Pendant Megxit, d’après ce que nous savons, une dynamique similaire s’est produite. En tant que grand-mère (vraiment) aimante, elle aurait été poussée à aider Harry et Meghan à trouver le bonheur et la paix dont ils rêvaient.

Cependant, en tant que reine, elle n’avait pas une telle latitude.

Et c’est la tragédie inhérente, souvent négligée, d’être reine (ou roi). C’est un travail qui oppose l’amour filial au devoir; du tiraillement émotionnel de la famille contre la rectitude de la décision.
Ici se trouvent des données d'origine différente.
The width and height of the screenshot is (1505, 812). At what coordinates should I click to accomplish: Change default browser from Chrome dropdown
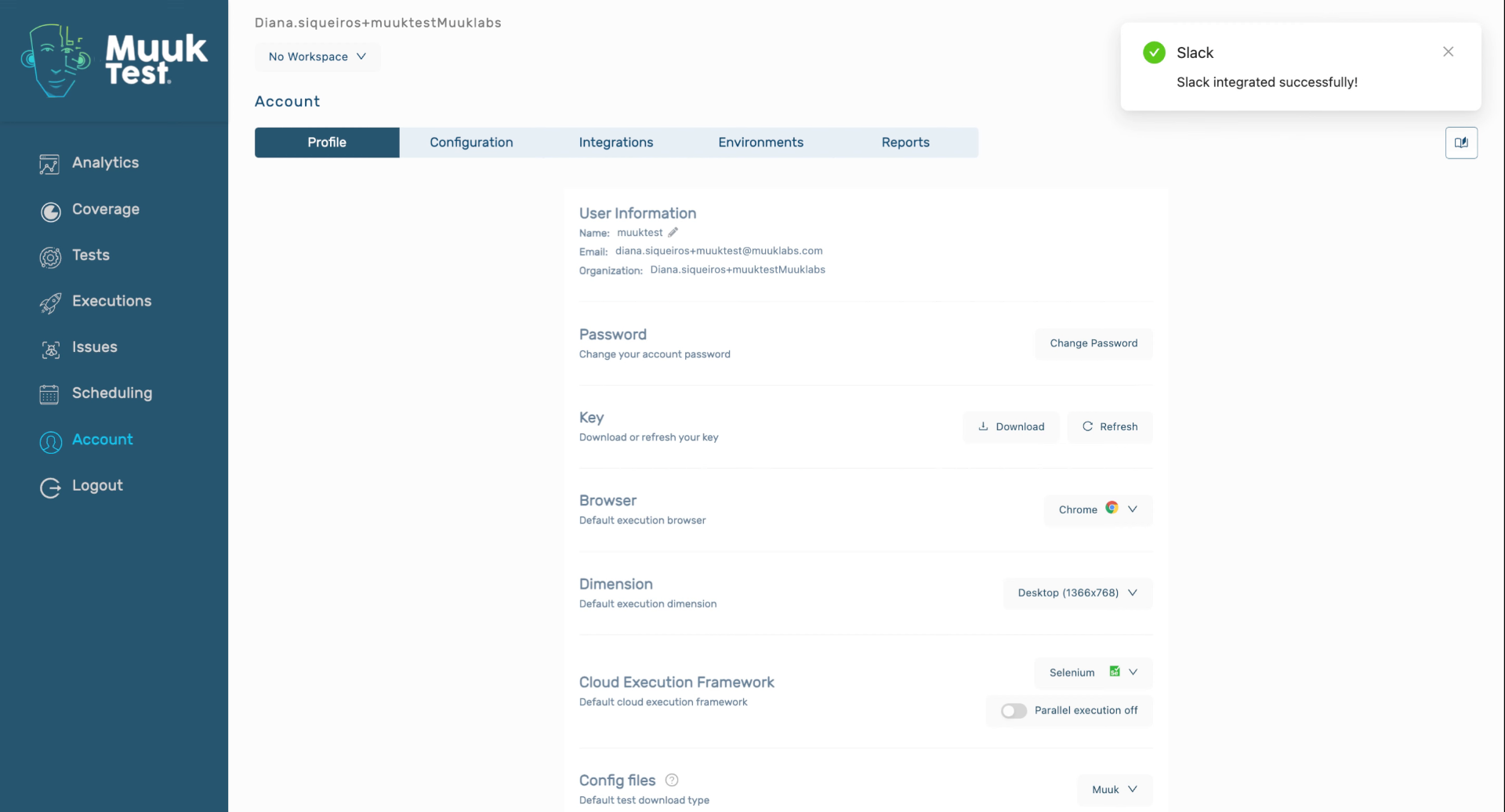1097,509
La triste dualité d’être sur le trône est qu’il faut qu’une personne soit un leader intransigeant et soutenu par le fer qui assumera un objectif unique de préserver une institution qui remonte à plus d’un millénaire, peu importe. le coût pour ceux que vous aimez le plus.

Il y a quelque chose de profondément émouvant à propos du règne de la reine sous le coup du même bras de fer entre la famille et le devoir.

Au début de 2021, plus les choses changent, plus les choses restent les mêmes.

Daniela Elser est une experte royale et écrivaine avec plus de 15 ans d’expérience de travail avec un certain nombre des principaux titres médiatiques d’Australie.